Closed johnarevalo closed 3 years ago
Thanks @johnarevalo! Is this ready for review. If so, I think @bethac07 would be it
Awesome, thanks for your help with this!
Just an FMI, if you ran it with 8 why do you think 4 is the max (and why is 8 the default in the script?), was it just running into a lot of Slow Down
errors?
My concern with having output written only to a log file is that people might never actually check it, especially if the request is thousands or 10s of thousands of files. Can we figure out a way to summarize or print some sort of console report at the end?
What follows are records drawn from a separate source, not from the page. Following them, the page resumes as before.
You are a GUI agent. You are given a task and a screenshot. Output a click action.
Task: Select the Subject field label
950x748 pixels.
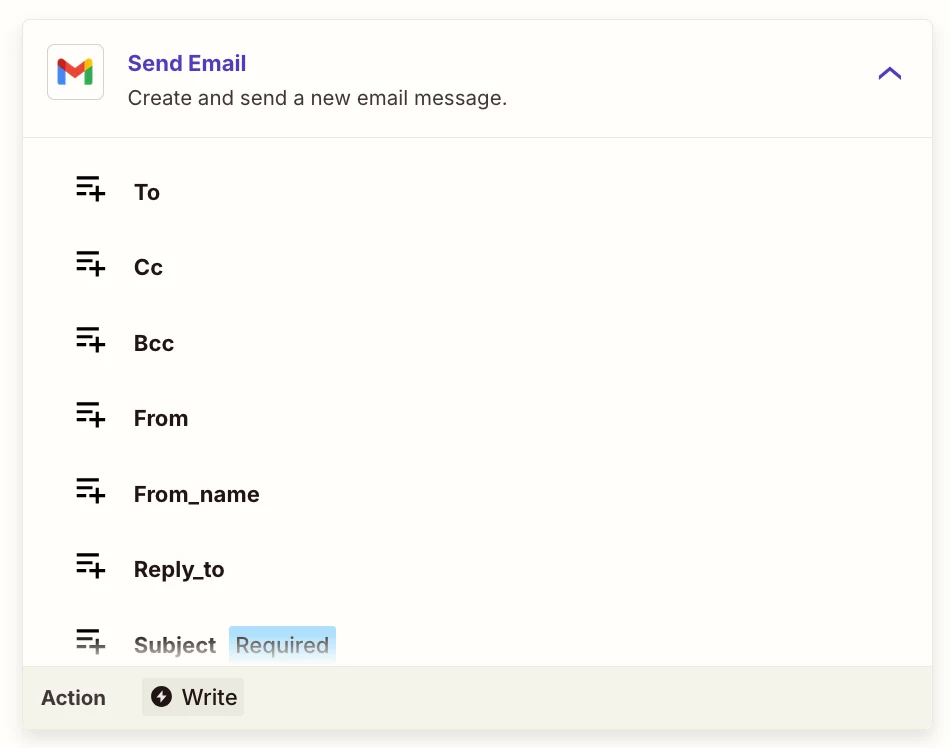click(x=175, y=645)
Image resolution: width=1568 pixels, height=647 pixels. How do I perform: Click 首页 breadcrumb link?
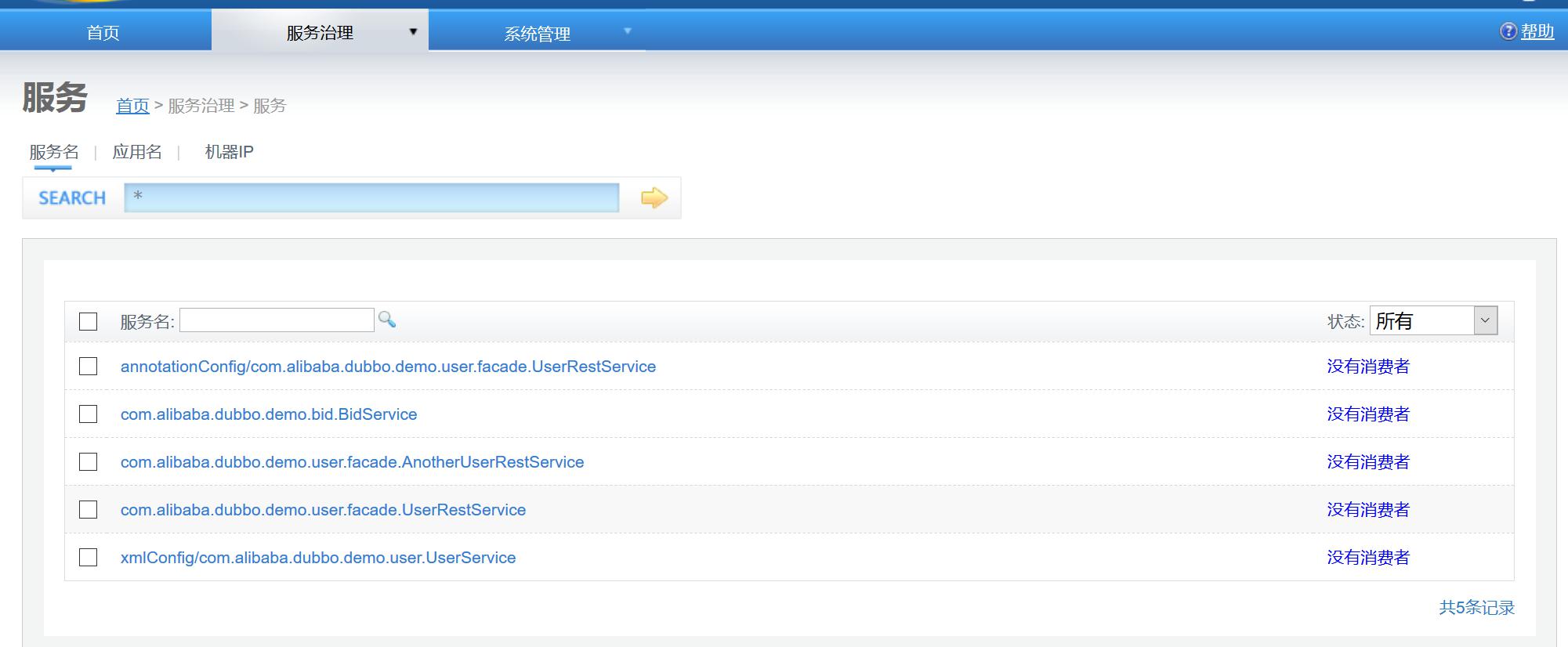coord(132,106)
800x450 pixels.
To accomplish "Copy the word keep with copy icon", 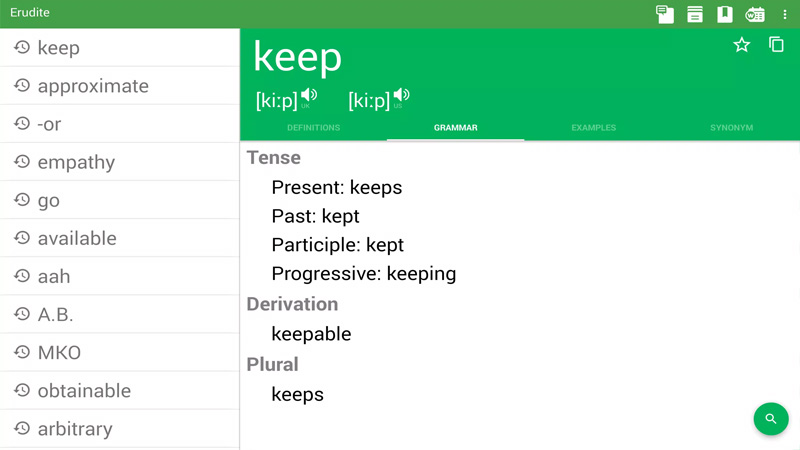I will (776, 45).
I have experienced limitations for parallel requests on other AWS APIs before. After certain number (e.g. 4 or 8 concurrent calls) there is not time savings.
I ran couple more restorations with 4 and 6 workers for the same number of objects. It took ~35min and ~26min respectively. My guess is this: the limit is 4 concurrent calls, and the script requires an additional thread to coordinate. So setting it to 8 is a conservative default IMO.
About summarizing, we could print counts per status, something like:
REQUESTED 17258
IN_PROGRESS 19
ERROR 1
RESTORED 0
For more info check path/to/log/output.csv
Yeah, I've run into other throttling stuff as well, which is why I initially hadn't dug too deeply into parallelization, because I wanted to make sure to stay under the throttling limit.
I think that's a great way of summarizing!
have experienced limitations for parallel requests on other AWS APIs before. After certain number (e.g. 4 or 8 concurrent calls) there is not time savings.
That's good to know!
@bethac07, last push includes the suggested changes.
I ran this version to restore 17k files with 1 and with 8 workers. 1 worker took ~2h while 8 workers took ~26min.
Probably 4 workers is the limit for this parallelization strategy.